Friday, August 3, 2012

Kelly - Scavenger Hunt #7

These pictures are from Moody Gardens on Galveston Island, Texas.


1.Homologous Structures

 This is a picture of a seal skeleton. The flippers of the seal and arms of humans are considered homologous structures. They are used differently but they are supposed to be from a common ancestor.

2. Mating Behavior

These are Potbelly Seahorses. The female is the larger and brighter colored one, which helps to attract the male. Once they have found a mate they are monogamous, which is very odd for fish. Seahorses mate during a full moon. They begin with a courting process where they curl the ends of their tales to each other and swim together. This can last for days. During courting the male will open and close a pouch where the female will eventually deposit hundreds of eggs.
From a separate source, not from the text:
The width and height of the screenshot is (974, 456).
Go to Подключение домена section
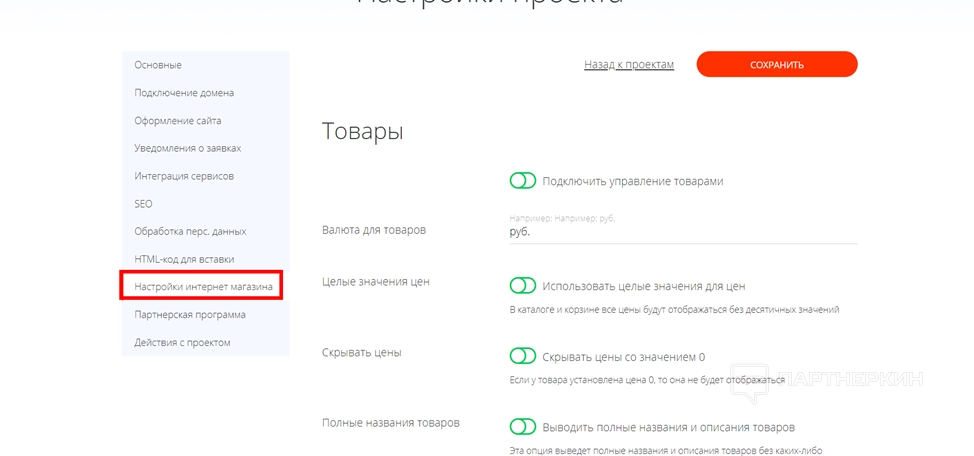[x=184, y=93]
The male then fertilizes them and they grow for 2 to 5 weeks. The male gives birth but he doesn’t take care of the baby seahorses, they are on their own.

3. Asexual Reproduction

Organisms that reproduce asexually reproduce by mitosis so their offspring are genetically identical to the parent.  Some plants and animals can reproduce asexually.
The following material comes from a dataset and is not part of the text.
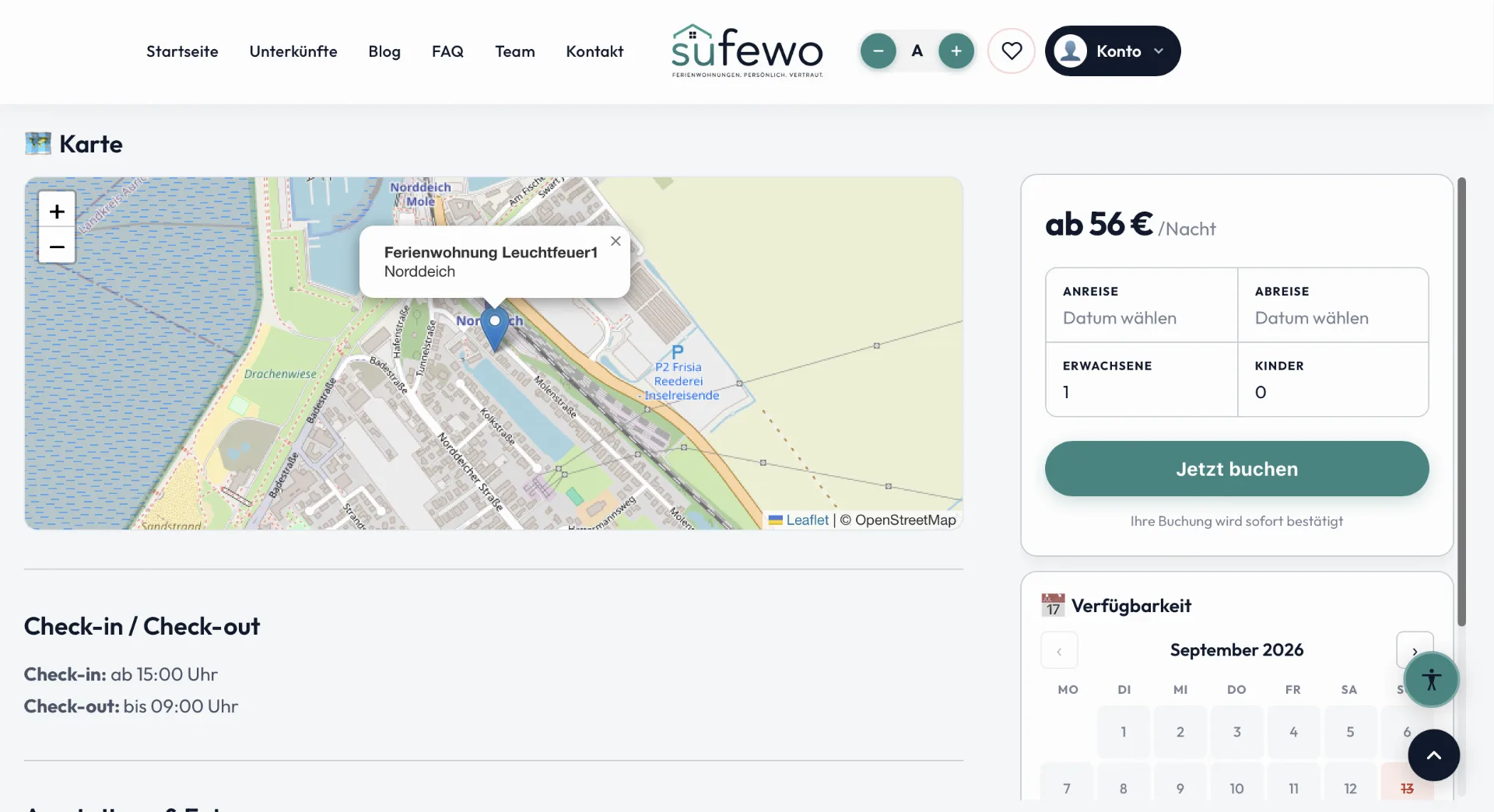Go to previous month in calendar
Viewport: 1494px width, 812px height.
tap(1059, 651)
This picture is a sea star, sometimes called a starfish. They belong to the phylum Echinodermata which means “spiny skin.” Sea stars can be found in every ocean and they can live in both the intertidal zone and in deep water.
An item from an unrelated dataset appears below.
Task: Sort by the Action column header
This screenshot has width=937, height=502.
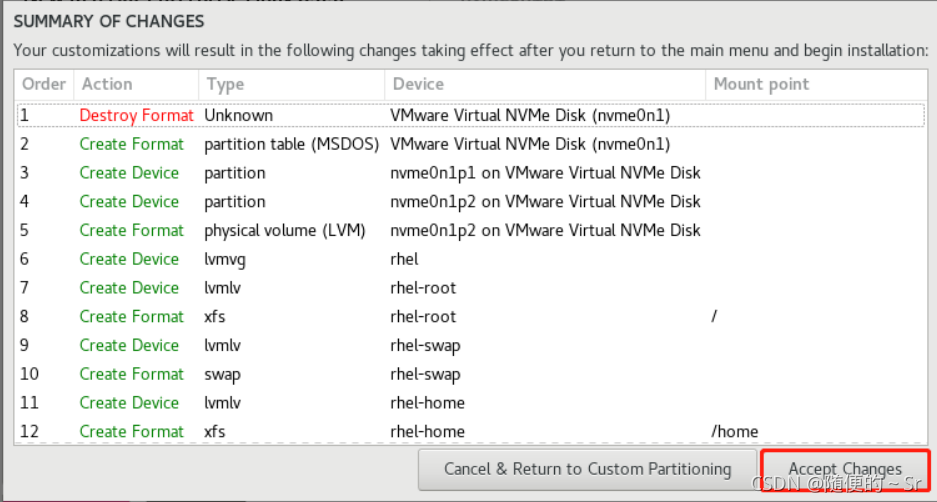Action: [136, 84]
There are male and female sea stars but they look the same from the outside. Sea stars usually reproduce sexually but asexual reproduction can also take place. If they reproduce asexually it is by regeneration. If a sea star is split, it can re-grow another entire organism as long as part of the central disk is left.


 
4. Littoral zone organism
The area where the sea and land meet is the littoral zone, also called the intertidal zone. During high tide this area is covered by water and at low tide it is open to the air.  Some of these areas are muddy, some are sandy and some are covered with rocks.
Crabs, sea stars, sea urchins, mussels and sea anemones can be found in littoral zones. The organism in this picture is a sea anemone. This one is about three inches across but some grow up to three feet. They attach themselves to surfaces like rocks, coral or even a shell, but they can move very slowly and sometimes they float in the water. They feed on small fish and shrimp. Their mouth is at the top and is surrounded by tentacles they use to sting their prey and move it into their mouth.  If they are threatened they will pull their tentacles in and form a ball.
Sea anemones and hermit crabs sometimes have a relationship that benefits both (mutualism). The anemone attaches to the hermit crab’s shell which allows the anemone to get a fresh supply of food. The crab benefits because the anemone’s stinging tentacles protect it from predators.
And of course, there is also the relationship between Nemo and an anemone! Clown fish live in anemones, safe from predators and they help keep the anemone clean.
5. Homeostasis
Homeostasis is when an organism is able to keep its entire internal systems stable even if their environment changes.
The penguins in this photo are King Penguins and Rockhopper Penguins. The Rockhopper penguins are smaller and have the yellow feathers on their head.
An example of homeostasis is an organism’s ability to keep their body temperature stable. Penguins have adaptations that control their heat loss by controlling the amount of warm blood that goes to different places in their bodies, for example, their wings and feet. These parts are not well insulated so they can have a large amount of heat loss.  They will keep just enough blood flowing so their feet and wings can’t freeze. Sometimes, if they are too warm, they will also increase blood flow to their feet and wings to allow heat to escape.
Feathers also help penguins keep their temperatures stable.  When sitting in a cold wind they will cover their feet with their feathers and a layer of fat underneath the feathers. In the cold they can puff their feathers out to trap air which acts as insulation. If they are too hot they can puff their feathers even more and the warm air can escape.
Another adaptation penguins have is called countercurrent blood flow. They have an artery that carries the warm blood to their wings and feet. Next to it are two veins that carry the cooler blood back to their heart. When the cool blood flows next to the warmer artery it is able to absorb some of the heat before it goes to the main body of the penguin. This keeps the core of their body from cooling too much.